It’s been heartening in a puzzling way. I went to the Red Cross shelter and started talking to a woman who had come to ask some questions about how to deal with insurance and whom she could hire to clean up her house.

She showed me video on her cell phone of a raging river that had replaced her back yard. Quite rationally, she explained that she had to get together with the neighbors to figure out whose belongings had been washed into which yard.

And she’s not talking about a lemonade pitcher, either. One of the neighbor’s barns washed into her yard. A barn.

She would then explain that several feet of water would come into her house and damage her kitchen table.

“My son’s got straps around it and glued it and pieced it back together. Saved me several dollars.” She started laughing hysterically when she realized that she had saved a few bucks on a table in a house that was no longer habitable.

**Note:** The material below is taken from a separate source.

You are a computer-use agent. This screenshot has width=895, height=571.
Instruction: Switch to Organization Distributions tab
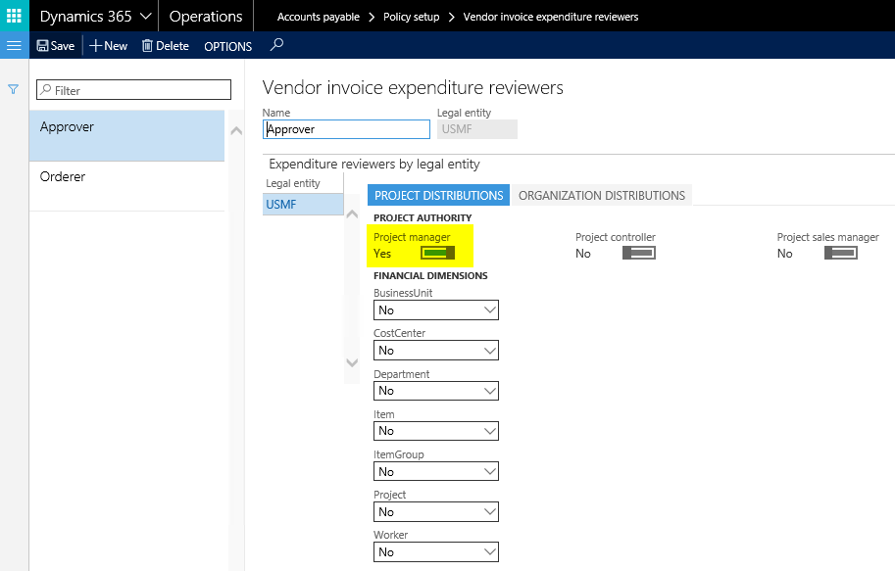pyautogui.click(x=601, y=195)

I’ve often been surprised at how enthusiastic some people greet me after a disaster. I think they may just like the chance to tell their story.

A couple of years ago, I covered a tornado in Oklahoma City with Kix Brooks for some reason. The two of us interviewed the governor, but we also went out and talked to some people in a neighborhood that was damaged.

One woman whose house was now a pile of rubble came out to greet us.

“Welcome to our home. It’s kind of messy,” she laughed and looked at her husband. “I don’t think we have any coffee, though.”

So off I’d go to Granbury each day, loading a CD for the drive. Note to America’s youth: a “CD” is what people used to listen to music in the car before the Zune.

It might seem strange that I listen to music instead of my station while I driving, you know, a station car. Once, during open window season a few years ago, a woman who was stopped next to me at a red light started hollering at me. She heard me playing some Creedence or Traveling Wilburys or something and asked why I wasn’t listening to WBAP.

“Just taking a break!” I yelled back, and she laughed as the light turned. I feel very strongly that Rush Limbaugh wouldn’t mind me turning off the station. I bet he rocks out to some “Cool Dry Place” during commercials.

But here’s the problem: most of my CDs were destroyed in the mythical car crash. Only a few remained. Luckily, though, one of them is my driving CD.

This is a CD loaded with the up-tempo hits of America’s favorite artists, like Elvis and Creedence Clearwater Revival. It’s not so much a CD that I would want to sing along with, it’s a CD that keeps my energy up when I’m blasting across the prairie of Hood County.

Tell me hearing “Creedence Clearwater Revival” doesn’t make you want to belt out, “I ain’t no senator’s son, SON.” Go ahead, Tell me. And I’ll tell you that you’re a liar.

I think if a lot of us really look inward, we’ll realize that rocking out to some Creedence can take the edge off a long drive. And now that I think of it, this is the second straight blog in which I’ve made a reference to Big Lebowski.

It’s also advantageous because it’s not a CD that makes me want to sing along. I feel like it would look unprofessional to look inside a car with a news station’s logo plastered on the outside and see the reporter belting out a tune, even if it is a Roy Orbison number and even if that reporter has won an impressive number of awards.